Ein professionelles Belegungs- und Wohnungsmanagement ist für Neuss-Erfttal dringend erforderlich, auch wenn von interessierter Seite durch Verniedlichung der Probleme eine solche Managementhilfe für entbehrlich bezeichnet wird!

Forderungen nach Einrichtung eines solchen Managements werden seit Jahren ignoriert!

In dem Bericht der NGZ vom 10.7.2004 wird leider nicht über meine (erneute) Forderung informiert, für Erfttal ein öffentlich gefördertes Belegungs- und Wohnungsmanagement einzurichten (entweder mit einer Personalstelle innerhalb der Neusser Stadtverwaltung oder durch entsprechende Fördermittel außerhalb der Verwaltung angesiedelt). Heinz Sahnen hält von einer solchen Managementaufgabe nichts: Klar, dass ihm einige Verantwortliche bei dieser Sichtweise gerne folgen. Denn es macht insoweit eine Finanzierung entbehrlich.

Verkannt wird u.a., dass die Erfttaler Zukunftswerkstatt im Mai 2001 die wohnungswirtschaftlichen Fragestellungen mit höchster Priorität eingestuft hat. Geschen ist auf diesem Problem seitdem nahezu nichts: Die von der Verwaltung im Haushaltsentwurf 2002 eingeplante Personalstelle für ein Belegungs- und Wohnungsmanagement wurde vom Stadtrat schlicht gestrichen.

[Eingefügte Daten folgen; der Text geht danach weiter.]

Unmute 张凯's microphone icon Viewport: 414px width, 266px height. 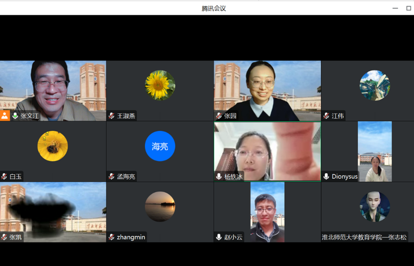pos(3,237)
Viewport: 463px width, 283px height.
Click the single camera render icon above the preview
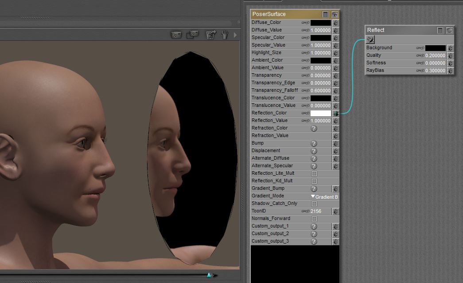[177, 34]
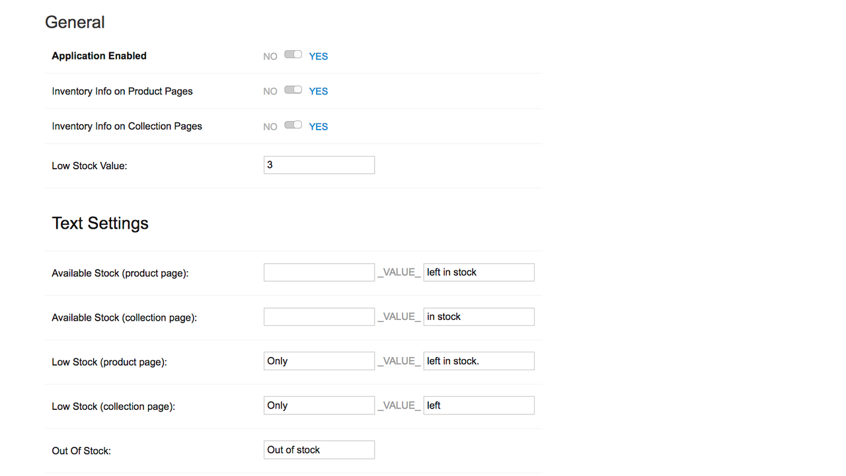The image size is (846, 476).
Task: Focus Low Stock collection page 'Only' field
Action: click(319, 405)
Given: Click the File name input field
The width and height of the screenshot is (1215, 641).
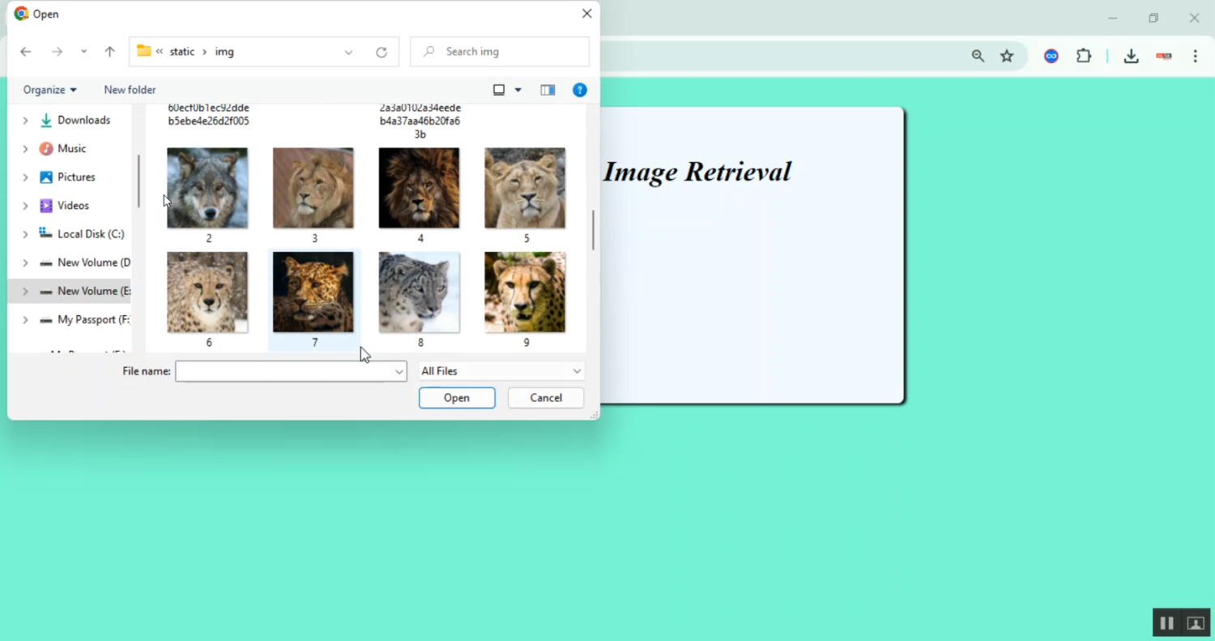Looking at the screenshot, I should pyautogui.click(x=284, y=371).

Ersatzlösungen wurden weder ernsthaft diskutiert und noch geschaffen. Das Thema wurde von mir immer wieder angesprochen. Dies hatte dann zur Folge, dass sich die Stadtteilkonferenz im Herbst 2003 mit der Wohnungswirtschaft befasste und die Stadt Neuss – auf meinen Antrag - ausdrücklich aufforderte, dieses vernachlässigte Thema endlich aufzugreifen.

Die im Expertengespräch am 9.7.2004 als musterhaft vorgestellte Stadtteilerneuerung in Bonn-Dransdorf entwickelt zur Zeit ein professionelles Belegungs- und Wohnungsmanagement. In Bonn-Dransdorf hat man es im Wesentlichen mit nur einem Wohnungseigentümer zu tun. In Erfttal gibt es gleich mehrere „große" Eigentümer, die Wohnungsangebote machen. Um so mehr Grund für koordinierte und gemanagte wohnungswirtschaftliche Unterstützung.

Ich befürchte, dass das Expertengespräch am 9.7.2004 wiederum keine wirksamen Folgerungen nach sich ziehen wird. Es wird von Entdichtung und Entmischung gesprochen. Was sollen diese Begrifflichkeiten – m.E. nur zur Vernebelung der Probleme benutzt?

Die Bürgerschaft ist in ihrer Mehrheit gegen die jetzige Situation – hat aber leider zum Teil bereits resigniert.